We welcome suggestions about better
ways to do this.

Why Is the Opening Frame's Format Different
From Other Frames?

The opening frame is the only frame that does not have a time tag, a stream
ID, and matrices. Why this nonuniformity? The SDIFSpecVersion and SDIFStandardTypesVersion
could be data elements in a matrices in a frame at time tag minus infinity.

Two reasons:

If a future version of SDIF has a new format for frame headers or matrix
headers, it will be impossible to find the SDIFSpecVersion that indicates
that a given file uses the new format.
Space efficiency: the opening frame would be 48 bytes long instead of only
16.

64-bit Alignment

We want to have the option to work with 64-bit data.
In order to do that in an efficient way, we have to require that all 64-bit
data items are aligned to 64-bit in respect to the beginning of the file.
This is especially important for working with memory mapping of the complete
file, for example with the 'mmap' utilities in UNIX. We made tests for SGI
O2s and DEC Alphas that showed that you have to align to 64-bit in memory
in order to work with 64-bit floats (For the test program mail
to Rolf Woehrmann).
We want to have the time information in the data frames always in 64-bit
floats. So the beginnings of the data frames have to be always aligned to
64-bits. In order to achieve that we have to require possible byte padding
at the end of each matrix data. This further allows to have only specific
matrixes in a single data frame in 64 bit.

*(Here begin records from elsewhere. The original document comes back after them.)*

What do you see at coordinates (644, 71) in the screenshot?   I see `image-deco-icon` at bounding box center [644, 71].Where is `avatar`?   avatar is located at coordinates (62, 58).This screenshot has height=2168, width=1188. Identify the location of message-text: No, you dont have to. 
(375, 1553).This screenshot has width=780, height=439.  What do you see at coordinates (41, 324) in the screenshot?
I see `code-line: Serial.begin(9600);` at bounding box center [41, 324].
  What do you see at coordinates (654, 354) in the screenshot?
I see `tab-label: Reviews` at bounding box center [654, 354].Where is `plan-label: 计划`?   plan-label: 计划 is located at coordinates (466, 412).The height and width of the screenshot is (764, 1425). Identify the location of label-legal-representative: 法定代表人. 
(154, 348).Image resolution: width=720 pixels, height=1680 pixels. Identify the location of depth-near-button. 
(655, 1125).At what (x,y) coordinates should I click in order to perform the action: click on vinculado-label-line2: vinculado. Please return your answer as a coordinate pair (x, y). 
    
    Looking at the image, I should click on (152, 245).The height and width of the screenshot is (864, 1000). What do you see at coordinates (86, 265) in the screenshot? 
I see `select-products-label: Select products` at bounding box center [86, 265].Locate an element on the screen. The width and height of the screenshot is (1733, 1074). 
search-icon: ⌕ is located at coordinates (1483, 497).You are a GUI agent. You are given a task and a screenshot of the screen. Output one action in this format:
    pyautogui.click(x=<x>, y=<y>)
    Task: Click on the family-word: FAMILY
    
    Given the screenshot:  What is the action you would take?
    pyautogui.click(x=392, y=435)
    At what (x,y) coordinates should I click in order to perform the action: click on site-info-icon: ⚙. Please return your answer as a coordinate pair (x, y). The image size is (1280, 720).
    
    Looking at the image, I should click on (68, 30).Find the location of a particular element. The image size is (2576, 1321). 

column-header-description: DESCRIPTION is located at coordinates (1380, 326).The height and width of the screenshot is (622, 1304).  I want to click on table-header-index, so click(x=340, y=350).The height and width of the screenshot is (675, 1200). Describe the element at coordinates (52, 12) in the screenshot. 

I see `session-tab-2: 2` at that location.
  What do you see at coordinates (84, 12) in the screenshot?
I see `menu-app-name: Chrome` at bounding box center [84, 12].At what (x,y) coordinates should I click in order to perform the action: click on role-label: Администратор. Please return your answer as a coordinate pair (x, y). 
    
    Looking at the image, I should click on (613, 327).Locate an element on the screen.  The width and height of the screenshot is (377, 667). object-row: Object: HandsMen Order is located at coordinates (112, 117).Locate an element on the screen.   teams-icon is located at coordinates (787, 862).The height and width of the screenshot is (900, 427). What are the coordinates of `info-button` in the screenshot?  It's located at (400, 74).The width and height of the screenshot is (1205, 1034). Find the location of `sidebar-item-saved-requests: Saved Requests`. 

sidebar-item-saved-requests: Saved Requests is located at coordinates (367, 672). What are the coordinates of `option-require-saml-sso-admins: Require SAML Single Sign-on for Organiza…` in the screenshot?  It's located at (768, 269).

Why Allow Optional Columns In Matrices?

There are many cases where it would make sense to add extra columns to a matrix.
For example, the Lemur project does analysis for and synthesis of "bandwidth
enhanced" sinusoids with the usual amplitude, frequency, and phase fields
plus a "bandwidth" field indicating the spectral width or "noisiness"
of the partial. Another example is a measure of the "importance" or
perceptual salience of each of a set of partials.

SDIF supports this in a way that allows programs
that don't understand these extra columns to read and process the information
they do understand without disturbing the extra information: Extra columns must
always appear after the required columns.